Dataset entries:
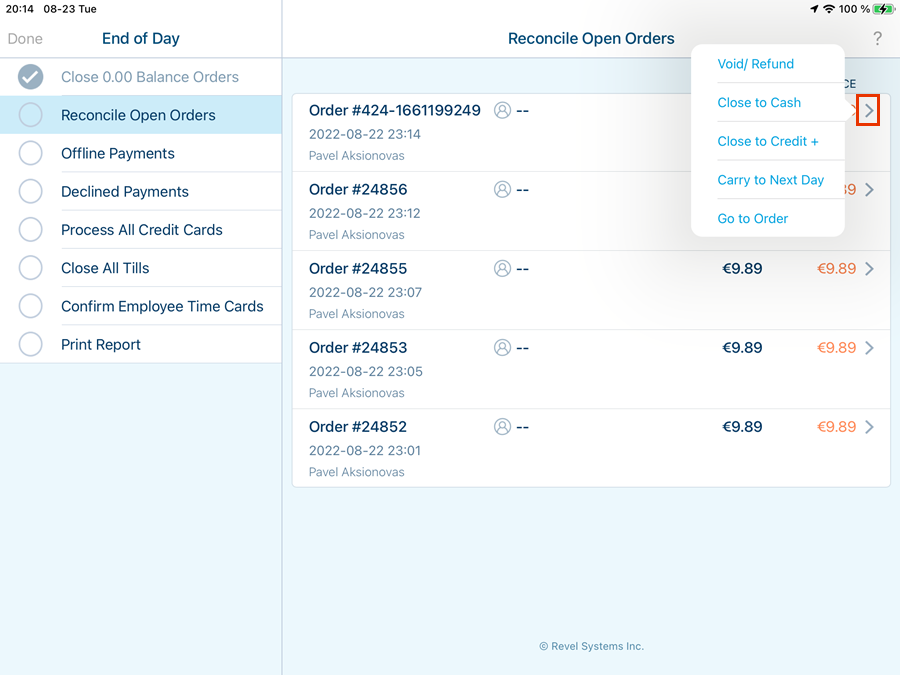
Task: Click customer icon on Order #424-1661199249
Action: [x=502, y=110]
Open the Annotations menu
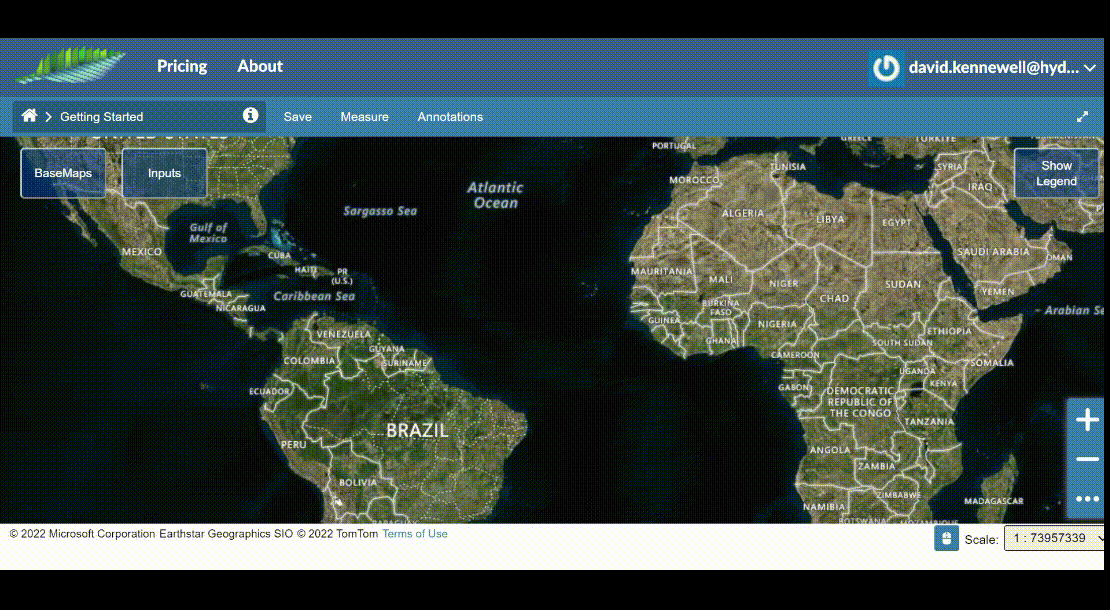Image resolution: width=1110 pixels, height=610 pixels. pyautogui.click(x=450, y=117)
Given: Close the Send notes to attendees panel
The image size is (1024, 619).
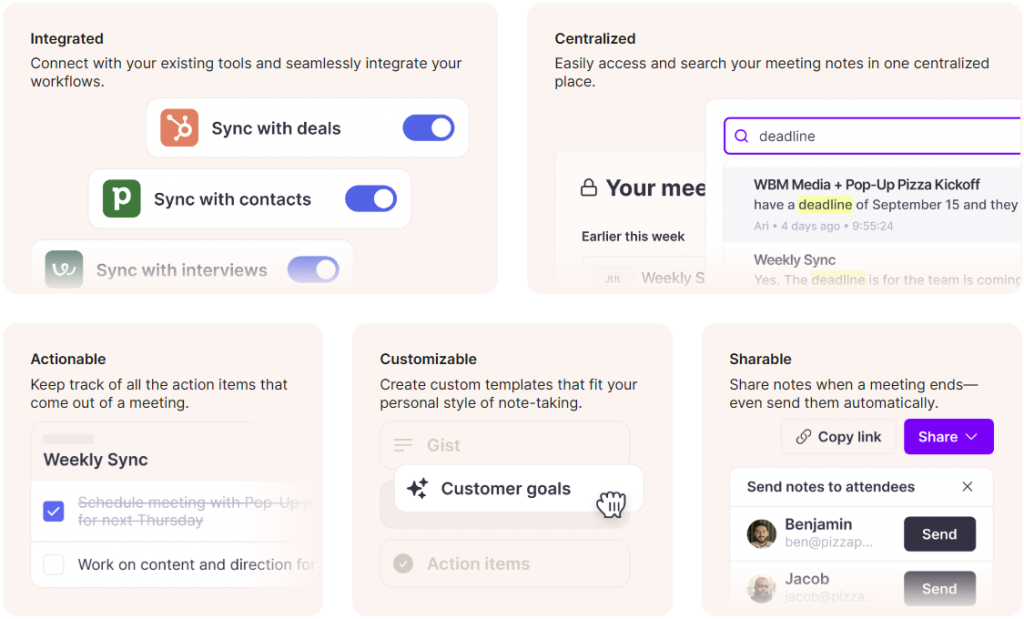Looking at the screenshot, I should click(x=967, y=487).
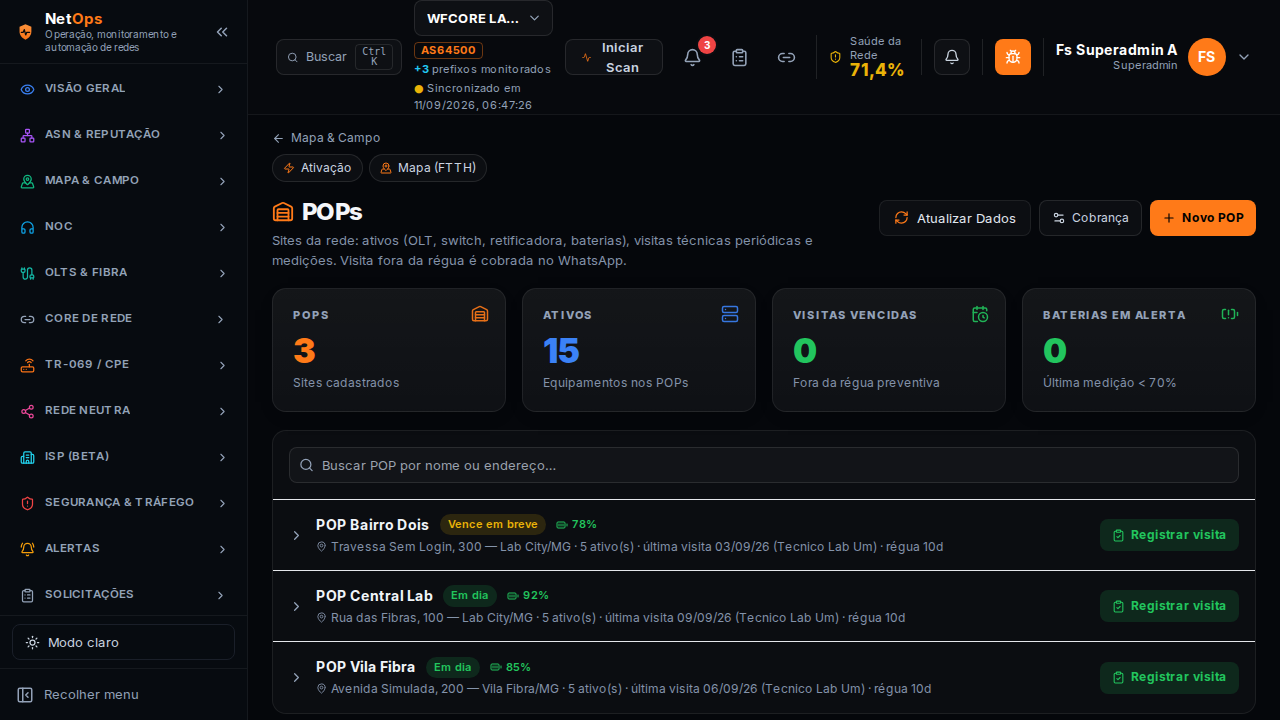Image resolution: width=1280 pixels, height=720 pixels.
Task: Toggle Modo claro theme switch
Action: (x=123, y=642)
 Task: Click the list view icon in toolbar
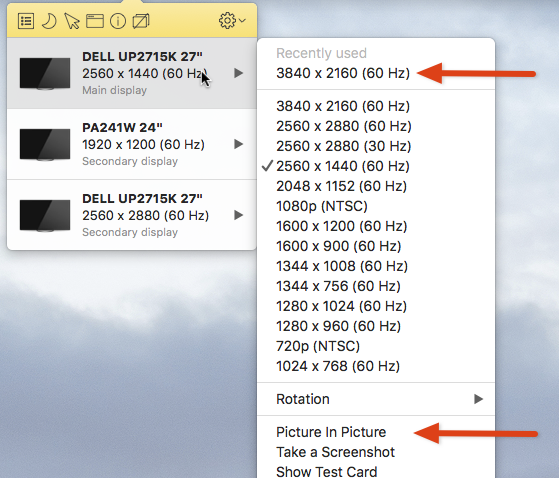pos(26,21)
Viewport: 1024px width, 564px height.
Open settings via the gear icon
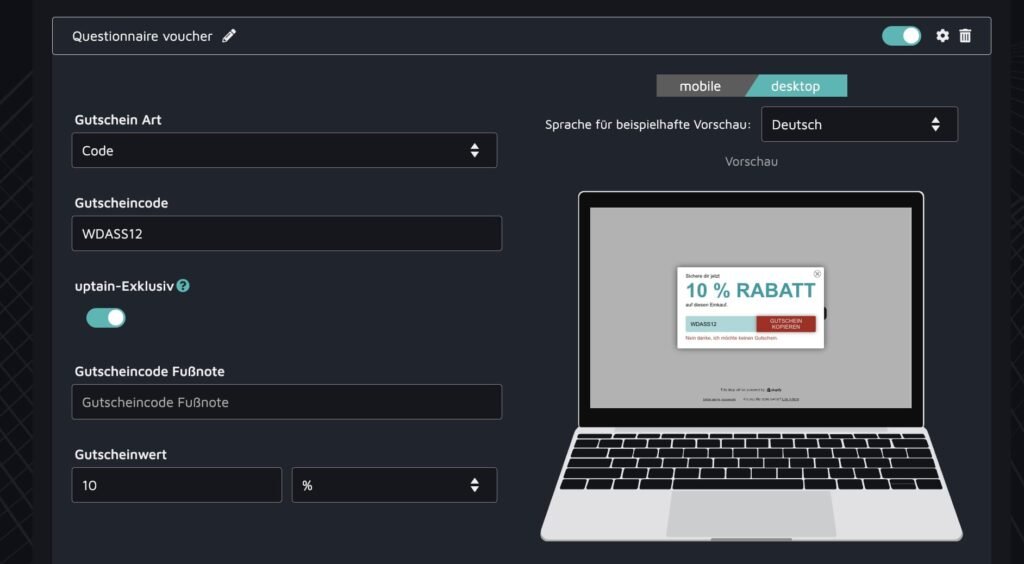pos(942,36)
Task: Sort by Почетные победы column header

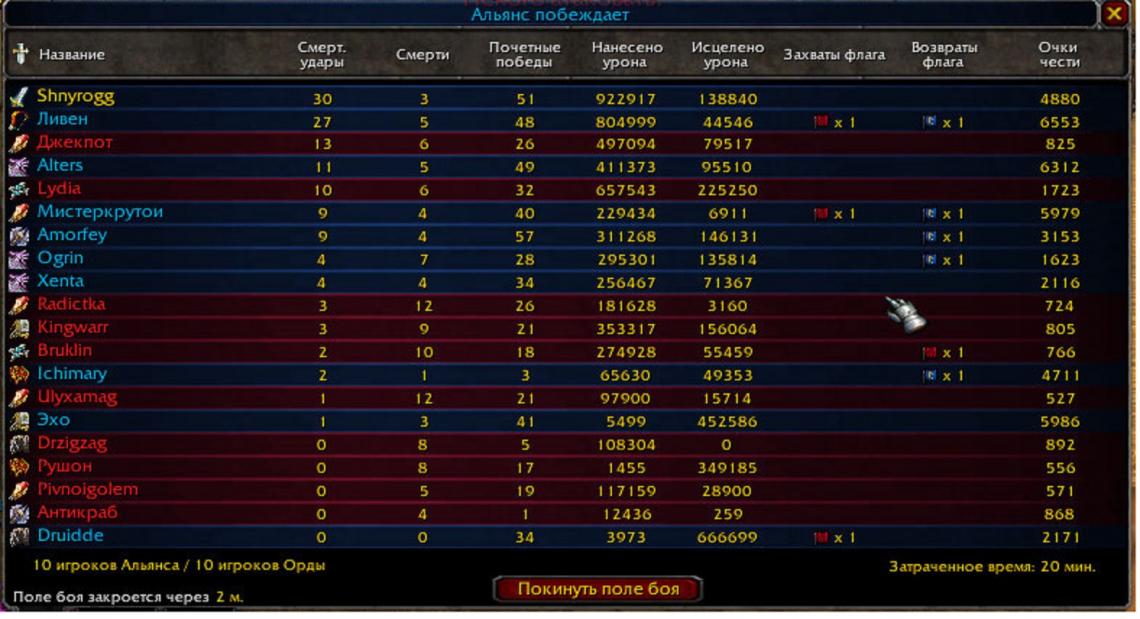Action: pyautogui.click(x=525, y=55)
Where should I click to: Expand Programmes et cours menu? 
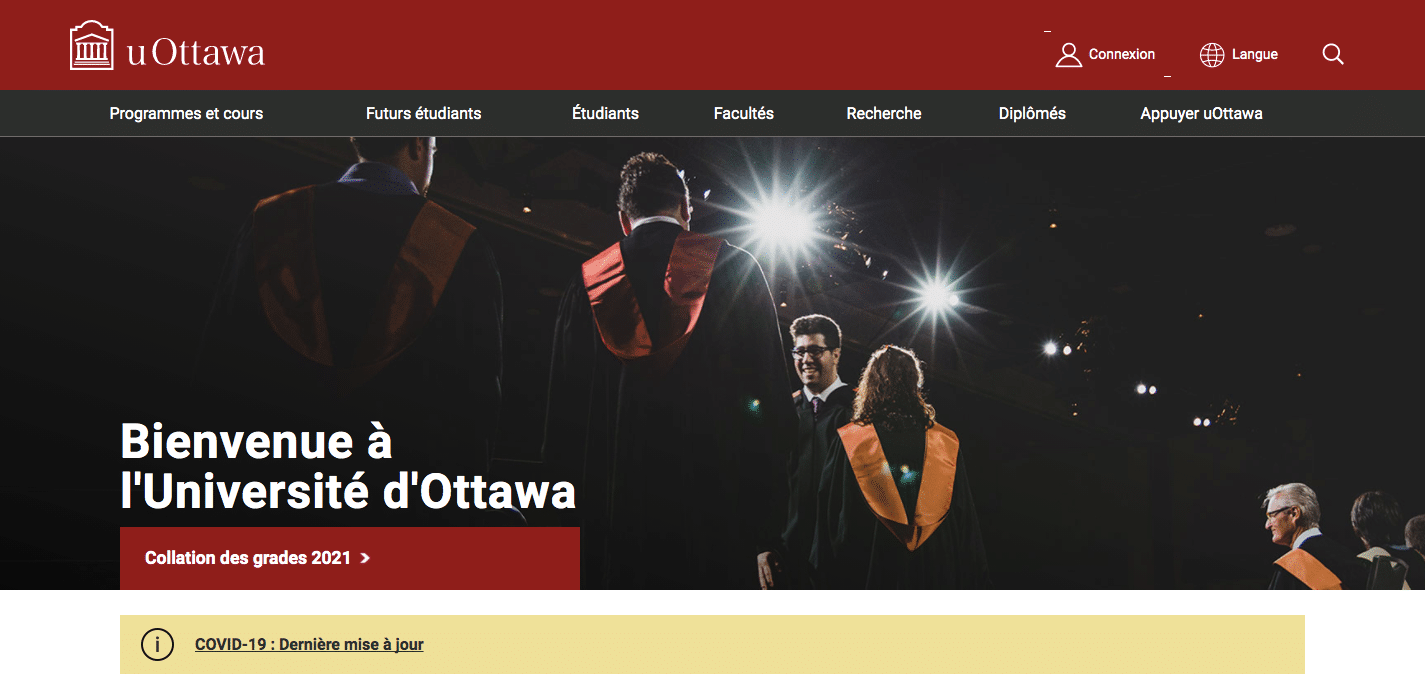pyautogui.click(x=186, y=114)
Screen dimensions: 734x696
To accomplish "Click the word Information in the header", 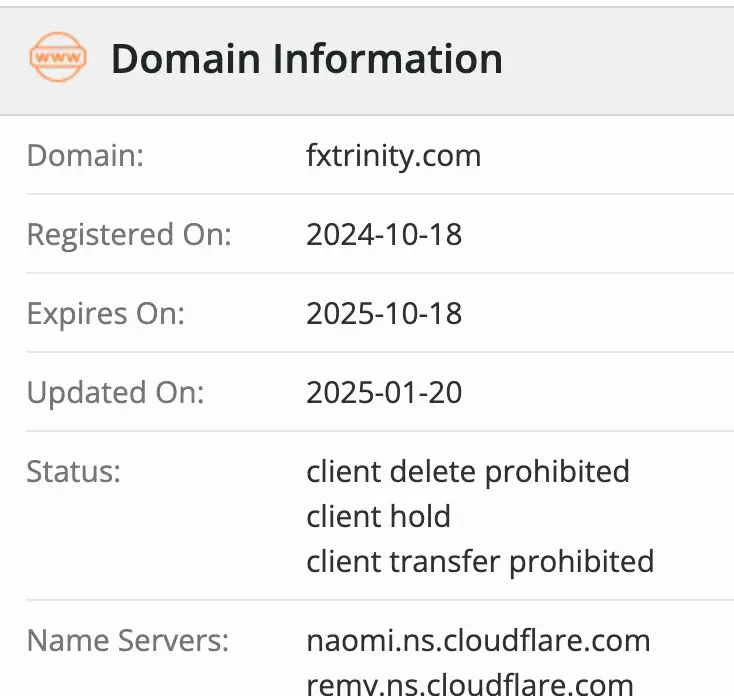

*Task description*
Starting at the line that contains "Open the Annotations menu", reproduce every line through the last one in the records exactly, and omit all pictures.

*Answer to this problem*
Open the Annotations menu
Image resolution: width=1110 pixels, height=610 pixels. pyautogui.click(x=450, y=117)
Given: Close the Send notes to attendees panel
The image size is (1024, 619).
Looking at the screenshot, I should click(x=967, y=487).
Image resolution: width=1280 pixels, height=720 pixels.
Task: Toggle Modo claro theme switch
Action: (x=123, y=642)
 Task: Click the list view icon in toolbar
pos(26,21)
Viewport: 1024px width, 564px height.
Open settings via the gear icon
pos(942,36)
Task: Sort by Почетные победы column header

Action: pyautogui.click(x=525, y=55)
Where should I click to: Expand Programmes et cours menu? 
pyautogui.click(x=186, y=114)
Screen dimensions: 734x696
To accomplish "Click the word Information in the header", 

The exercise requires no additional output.